The key point is that benchmarking requires a scientific model to capture the frames on the client side and a well defined methodology agreed upon by experienced professionals. For example, this study sponsored by Microsoft compares RDP10 and PCoIP protocols and uses REX Analyzer to visualize the test results. Such studies take months of effort and the analysis does not provide a single score. It provides commentary on what the author observed in various network conditions. The above study says:
RDP 10 uses more aggressive compression algorithms which causes slight degradation of color quality under LAN conditions. Under the different WAN conditions, RDP 10 shows better quality in terms of frame rate and stuttering. This means that RDP 10 is better suited for network constrained connections than PCoIP.
It’s impossible to provide a definitive transactions-per-second-like score for comparing remote protocols. Even though the above study shows that RDP 10 is better suited than PCoIP for the common network constrained VDI use-cases, it is only capturing the experience of the end user in the overall system. The buyer will always need to consider the operational aspects of the solution before picking up a virtual desktop solution vendor. For instance:
- Who are the people in the solution food chain? Remote protocol performance is an important metric for the end users. What about the IT staff responsible for setting up, managing and monitoring the solution? What about the CIO? What about the CISO?
- What does the business demand to stay competitive? Agility to move to new countries, address new use-cases such as disaster recovery, the ability to acquire new companies and roll out VDI quickly?
- Cost of the solution? There is a market for Audi. There is also a market for Honda.
- Support and overall vendor engagement? It is unreasonable to assume that the solution will not break after the initial deployment. Plan for the worst-case scenario.
A scoring framework
With all that considered, here is a suggestion for a a simple framework to evaluate the overall “fitness” of the various cloud desktop products in the market. You’ll want to establish the following scores to compare the products:
- CIO Score:
- Overall security
- Cost
- CapEx/OpEx
- Service reliability
- Solution agility
- Thought-leadership/innovation provided by the vendor
- End User Score:
- Performance for typical business applications when inside the desktop
- Login speed
- Flexibility: support for different client OS’s and form-factors
- Performance in good network conditions
- Performance in average network conditions
- Performance in poor network conditions
- Performance for 3D apps (GPU use-cases)
- Performance under load (when 100’s of users are active on the same server and storage infrastructure)
- IT Staff Score:
- What skills are required to deploy the solution
- Does the solution offer easy multi-site deployments
- What skills are required to monitor, maintain and upgrade the solution components
- How to troubleshoot issues reported by end users
- How to troubleshoot security alarms or events
- Scalability of the solution
- Availability of the solution. Historical uptime of the service.

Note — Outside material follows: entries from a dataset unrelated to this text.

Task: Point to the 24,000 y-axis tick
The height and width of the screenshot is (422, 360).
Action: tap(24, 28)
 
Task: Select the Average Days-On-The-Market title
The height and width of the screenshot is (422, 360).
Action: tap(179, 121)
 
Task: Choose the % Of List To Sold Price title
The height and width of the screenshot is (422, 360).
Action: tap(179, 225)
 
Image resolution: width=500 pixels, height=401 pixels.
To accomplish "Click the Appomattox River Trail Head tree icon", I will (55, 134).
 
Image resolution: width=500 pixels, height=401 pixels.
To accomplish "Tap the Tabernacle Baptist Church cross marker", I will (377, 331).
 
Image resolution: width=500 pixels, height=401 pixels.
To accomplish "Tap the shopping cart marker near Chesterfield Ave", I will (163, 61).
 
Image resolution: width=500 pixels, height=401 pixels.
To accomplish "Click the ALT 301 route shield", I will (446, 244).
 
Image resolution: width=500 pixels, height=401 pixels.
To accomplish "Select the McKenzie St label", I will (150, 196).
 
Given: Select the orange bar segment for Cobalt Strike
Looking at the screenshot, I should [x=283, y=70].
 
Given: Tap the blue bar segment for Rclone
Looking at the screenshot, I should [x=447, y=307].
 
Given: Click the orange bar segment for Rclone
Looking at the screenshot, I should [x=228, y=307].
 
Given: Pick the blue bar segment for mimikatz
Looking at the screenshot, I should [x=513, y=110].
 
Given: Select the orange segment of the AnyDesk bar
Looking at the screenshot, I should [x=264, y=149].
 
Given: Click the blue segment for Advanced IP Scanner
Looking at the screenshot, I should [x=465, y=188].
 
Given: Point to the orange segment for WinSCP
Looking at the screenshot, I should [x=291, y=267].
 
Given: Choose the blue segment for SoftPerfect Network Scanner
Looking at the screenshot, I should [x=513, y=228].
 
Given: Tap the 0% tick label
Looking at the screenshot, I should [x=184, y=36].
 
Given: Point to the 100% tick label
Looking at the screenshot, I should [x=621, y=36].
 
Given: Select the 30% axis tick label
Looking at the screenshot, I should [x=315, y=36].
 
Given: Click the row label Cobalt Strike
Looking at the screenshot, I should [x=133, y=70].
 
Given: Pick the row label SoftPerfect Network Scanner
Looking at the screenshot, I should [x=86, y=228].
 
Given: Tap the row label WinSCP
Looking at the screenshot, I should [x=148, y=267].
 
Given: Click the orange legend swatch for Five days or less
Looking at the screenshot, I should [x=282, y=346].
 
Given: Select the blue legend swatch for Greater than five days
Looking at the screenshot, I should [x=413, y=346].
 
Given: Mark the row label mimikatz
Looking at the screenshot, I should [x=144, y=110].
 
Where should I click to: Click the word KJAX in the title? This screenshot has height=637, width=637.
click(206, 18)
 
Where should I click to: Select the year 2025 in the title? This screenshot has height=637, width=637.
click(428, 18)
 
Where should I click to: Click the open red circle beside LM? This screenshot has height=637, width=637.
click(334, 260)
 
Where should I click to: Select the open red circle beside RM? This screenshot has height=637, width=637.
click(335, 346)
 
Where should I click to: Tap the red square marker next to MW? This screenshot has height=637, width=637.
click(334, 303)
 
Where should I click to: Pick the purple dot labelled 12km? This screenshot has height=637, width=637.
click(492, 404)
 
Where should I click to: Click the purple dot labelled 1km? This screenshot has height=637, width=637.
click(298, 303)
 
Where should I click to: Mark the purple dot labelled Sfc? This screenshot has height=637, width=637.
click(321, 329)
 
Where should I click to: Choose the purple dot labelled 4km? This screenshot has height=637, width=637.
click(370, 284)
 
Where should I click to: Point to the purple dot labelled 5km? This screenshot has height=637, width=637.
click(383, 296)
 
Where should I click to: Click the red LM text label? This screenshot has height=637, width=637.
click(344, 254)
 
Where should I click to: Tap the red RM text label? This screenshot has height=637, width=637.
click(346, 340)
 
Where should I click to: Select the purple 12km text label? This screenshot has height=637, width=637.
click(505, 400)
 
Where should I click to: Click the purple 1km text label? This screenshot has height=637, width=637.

- Does the solution provide elasticity? How easy is it to add more users? Add more infrastructure capacity? Add more cloud locations?
- Does the solution provide single pane of glass management? Is the solution a suite of badly assembled products or is it a coherent software-as-a-service offering?
A “sum of parts” evaluation methodology is always more comprehensive and meaningful than a single, magical score that is often misleading or irrelevant.
If you were looking at transportation options for your employees, you would want to understand the difference between “horsepower” and “mileage”. Why is the cloud desktop market growing so rapidly? Because CIO’s want the best mileage!